_Exercise inputs_
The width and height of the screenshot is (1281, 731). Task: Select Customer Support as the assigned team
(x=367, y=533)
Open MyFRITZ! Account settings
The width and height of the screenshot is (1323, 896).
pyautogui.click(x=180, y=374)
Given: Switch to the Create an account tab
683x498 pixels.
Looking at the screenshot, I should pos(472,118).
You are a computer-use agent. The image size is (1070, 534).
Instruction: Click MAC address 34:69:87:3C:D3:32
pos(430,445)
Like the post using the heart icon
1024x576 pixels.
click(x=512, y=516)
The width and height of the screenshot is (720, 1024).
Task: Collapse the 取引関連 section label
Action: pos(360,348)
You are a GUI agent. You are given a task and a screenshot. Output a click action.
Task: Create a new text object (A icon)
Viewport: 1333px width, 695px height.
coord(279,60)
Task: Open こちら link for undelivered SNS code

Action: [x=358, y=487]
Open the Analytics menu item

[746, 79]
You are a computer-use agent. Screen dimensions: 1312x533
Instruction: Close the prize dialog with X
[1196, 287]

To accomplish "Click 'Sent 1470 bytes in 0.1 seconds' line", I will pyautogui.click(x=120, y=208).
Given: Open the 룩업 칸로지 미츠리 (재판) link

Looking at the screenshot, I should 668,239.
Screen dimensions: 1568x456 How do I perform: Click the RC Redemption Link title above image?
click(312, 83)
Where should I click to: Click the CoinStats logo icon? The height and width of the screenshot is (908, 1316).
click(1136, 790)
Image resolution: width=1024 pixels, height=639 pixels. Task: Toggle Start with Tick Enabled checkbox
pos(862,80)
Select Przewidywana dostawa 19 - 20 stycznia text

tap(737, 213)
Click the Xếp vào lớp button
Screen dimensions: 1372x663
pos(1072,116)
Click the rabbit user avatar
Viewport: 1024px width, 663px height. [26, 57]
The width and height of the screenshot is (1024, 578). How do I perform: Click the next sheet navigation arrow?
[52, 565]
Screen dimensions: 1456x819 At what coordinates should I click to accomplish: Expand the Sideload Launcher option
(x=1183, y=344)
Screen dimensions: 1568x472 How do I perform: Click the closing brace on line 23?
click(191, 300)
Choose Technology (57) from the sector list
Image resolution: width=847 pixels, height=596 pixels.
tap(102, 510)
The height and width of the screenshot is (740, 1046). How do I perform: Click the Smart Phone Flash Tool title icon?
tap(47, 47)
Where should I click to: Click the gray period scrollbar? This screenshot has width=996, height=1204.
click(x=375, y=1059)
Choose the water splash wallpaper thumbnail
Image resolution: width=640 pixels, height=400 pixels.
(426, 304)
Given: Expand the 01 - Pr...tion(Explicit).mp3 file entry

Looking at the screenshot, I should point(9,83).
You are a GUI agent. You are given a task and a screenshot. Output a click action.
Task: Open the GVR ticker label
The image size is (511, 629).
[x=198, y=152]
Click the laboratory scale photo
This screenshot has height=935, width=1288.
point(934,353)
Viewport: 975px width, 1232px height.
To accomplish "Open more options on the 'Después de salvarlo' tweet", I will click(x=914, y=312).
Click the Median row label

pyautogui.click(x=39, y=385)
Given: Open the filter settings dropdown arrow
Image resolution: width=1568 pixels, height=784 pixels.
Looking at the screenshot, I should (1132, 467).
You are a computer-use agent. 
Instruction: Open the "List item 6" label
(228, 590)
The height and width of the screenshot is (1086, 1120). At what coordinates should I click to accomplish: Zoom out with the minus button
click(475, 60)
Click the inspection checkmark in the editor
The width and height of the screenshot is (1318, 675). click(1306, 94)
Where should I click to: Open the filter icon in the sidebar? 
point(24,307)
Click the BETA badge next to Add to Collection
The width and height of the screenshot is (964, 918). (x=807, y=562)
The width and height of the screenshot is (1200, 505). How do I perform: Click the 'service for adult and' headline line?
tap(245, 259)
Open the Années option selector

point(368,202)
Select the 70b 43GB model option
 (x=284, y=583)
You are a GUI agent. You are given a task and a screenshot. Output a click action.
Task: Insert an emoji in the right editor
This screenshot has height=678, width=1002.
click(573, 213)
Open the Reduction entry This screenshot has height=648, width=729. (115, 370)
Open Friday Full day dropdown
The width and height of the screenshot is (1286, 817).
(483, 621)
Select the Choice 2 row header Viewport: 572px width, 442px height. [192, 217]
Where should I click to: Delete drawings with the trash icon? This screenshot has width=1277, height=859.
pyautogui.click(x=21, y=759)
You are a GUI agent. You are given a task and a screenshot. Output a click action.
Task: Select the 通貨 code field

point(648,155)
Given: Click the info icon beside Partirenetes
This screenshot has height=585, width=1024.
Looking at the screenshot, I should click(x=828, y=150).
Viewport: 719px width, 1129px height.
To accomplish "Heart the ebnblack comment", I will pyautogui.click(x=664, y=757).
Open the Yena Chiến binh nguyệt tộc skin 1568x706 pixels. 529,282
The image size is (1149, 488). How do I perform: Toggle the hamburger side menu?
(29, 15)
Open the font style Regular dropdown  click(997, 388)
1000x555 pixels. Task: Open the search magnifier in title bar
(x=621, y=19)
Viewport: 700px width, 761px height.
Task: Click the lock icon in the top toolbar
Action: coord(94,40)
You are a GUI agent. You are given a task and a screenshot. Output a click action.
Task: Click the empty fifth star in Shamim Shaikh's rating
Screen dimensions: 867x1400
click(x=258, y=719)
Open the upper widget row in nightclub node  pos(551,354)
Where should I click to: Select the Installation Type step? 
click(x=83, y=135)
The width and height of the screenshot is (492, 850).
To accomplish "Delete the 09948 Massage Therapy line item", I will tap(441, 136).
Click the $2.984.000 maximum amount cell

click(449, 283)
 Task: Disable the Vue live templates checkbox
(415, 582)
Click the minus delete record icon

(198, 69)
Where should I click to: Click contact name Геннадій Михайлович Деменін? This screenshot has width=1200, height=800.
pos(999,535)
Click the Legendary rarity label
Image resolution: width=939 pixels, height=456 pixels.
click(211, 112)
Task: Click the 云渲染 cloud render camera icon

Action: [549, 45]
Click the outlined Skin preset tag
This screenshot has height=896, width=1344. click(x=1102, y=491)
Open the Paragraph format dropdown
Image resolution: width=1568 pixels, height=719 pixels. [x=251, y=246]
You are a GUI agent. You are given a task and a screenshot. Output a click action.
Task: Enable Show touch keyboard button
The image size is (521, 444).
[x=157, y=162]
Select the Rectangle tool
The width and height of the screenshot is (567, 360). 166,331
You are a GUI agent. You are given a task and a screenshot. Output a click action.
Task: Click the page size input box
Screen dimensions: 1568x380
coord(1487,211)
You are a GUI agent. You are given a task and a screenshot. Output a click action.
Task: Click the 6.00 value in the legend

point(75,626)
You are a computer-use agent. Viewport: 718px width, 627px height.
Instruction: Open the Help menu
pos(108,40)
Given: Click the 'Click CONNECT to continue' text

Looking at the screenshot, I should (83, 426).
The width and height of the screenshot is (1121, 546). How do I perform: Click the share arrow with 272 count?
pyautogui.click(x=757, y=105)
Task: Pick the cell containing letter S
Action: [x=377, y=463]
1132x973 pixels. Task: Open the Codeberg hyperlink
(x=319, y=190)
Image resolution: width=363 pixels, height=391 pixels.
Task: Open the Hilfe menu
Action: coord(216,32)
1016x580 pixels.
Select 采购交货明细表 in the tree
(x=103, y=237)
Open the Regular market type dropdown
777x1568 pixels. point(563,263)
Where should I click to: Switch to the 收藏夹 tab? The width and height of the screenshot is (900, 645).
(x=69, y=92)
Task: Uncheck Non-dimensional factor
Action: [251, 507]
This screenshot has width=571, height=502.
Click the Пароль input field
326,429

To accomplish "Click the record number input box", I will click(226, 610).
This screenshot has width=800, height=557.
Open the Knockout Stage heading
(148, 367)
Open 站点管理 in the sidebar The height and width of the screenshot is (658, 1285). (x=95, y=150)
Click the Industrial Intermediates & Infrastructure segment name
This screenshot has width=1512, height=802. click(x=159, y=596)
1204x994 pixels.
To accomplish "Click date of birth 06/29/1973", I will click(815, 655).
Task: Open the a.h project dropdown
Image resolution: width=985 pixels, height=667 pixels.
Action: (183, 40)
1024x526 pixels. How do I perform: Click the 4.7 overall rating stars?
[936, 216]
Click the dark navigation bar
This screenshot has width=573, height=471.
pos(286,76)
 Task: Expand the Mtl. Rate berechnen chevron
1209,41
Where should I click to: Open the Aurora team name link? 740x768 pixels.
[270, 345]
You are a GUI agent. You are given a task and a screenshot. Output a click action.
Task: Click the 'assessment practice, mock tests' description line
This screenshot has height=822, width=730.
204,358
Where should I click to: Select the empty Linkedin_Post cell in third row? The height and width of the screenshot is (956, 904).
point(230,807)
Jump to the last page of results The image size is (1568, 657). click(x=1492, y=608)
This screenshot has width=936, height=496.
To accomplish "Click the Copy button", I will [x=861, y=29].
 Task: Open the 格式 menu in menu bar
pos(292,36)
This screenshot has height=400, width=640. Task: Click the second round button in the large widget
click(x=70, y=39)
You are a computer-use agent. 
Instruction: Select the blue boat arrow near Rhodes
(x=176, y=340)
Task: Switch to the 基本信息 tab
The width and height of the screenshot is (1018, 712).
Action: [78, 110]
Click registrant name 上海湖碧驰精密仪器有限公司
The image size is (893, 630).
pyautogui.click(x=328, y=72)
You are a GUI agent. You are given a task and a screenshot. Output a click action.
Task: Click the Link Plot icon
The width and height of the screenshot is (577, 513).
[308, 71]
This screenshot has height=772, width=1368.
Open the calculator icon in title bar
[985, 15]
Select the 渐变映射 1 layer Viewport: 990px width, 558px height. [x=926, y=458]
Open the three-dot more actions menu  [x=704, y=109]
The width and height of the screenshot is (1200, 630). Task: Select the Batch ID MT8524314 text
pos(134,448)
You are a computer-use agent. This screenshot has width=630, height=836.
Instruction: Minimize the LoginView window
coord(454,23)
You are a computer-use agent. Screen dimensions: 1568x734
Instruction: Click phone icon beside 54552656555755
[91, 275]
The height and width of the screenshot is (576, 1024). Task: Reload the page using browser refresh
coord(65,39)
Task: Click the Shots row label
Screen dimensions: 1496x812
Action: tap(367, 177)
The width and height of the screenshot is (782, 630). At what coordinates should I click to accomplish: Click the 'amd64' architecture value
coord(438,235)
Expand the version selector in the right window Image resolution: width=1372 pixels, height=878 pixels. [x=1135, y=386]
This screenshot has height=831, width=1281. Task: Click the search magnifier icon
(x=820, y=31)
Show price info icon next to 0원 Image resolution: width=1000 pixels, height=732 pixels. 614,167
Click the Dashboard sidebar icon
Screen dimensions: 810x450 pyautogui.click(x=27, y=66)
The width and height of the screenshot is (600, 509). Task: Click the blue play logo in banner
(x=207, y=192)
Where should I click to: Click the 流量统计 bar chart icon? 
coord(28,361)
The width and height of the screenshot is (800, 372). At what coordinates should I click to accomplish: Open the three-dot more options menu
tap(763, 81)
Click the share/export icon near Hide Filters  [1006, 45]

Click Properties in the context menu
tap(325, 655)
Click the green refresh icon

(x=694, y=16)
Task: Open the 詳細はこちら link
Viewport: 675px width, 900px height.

_Task_
Find the string "computer" in the entries above and return each line that holds it.

_Answer for the task_
You are a computer-use agent. The image size is (1070, 534).
You are a computer-use agent. Screen dimensions: 1312x533
You are a computer-use agent. 
You are a computer-use agent. Viewport: 718px width, 627px height.
You are a computer-use agent. 
You are a computer-use agent. This screenshot has width=630, height=836.
You are a computer-use agent. Screen dimensions: 1568x734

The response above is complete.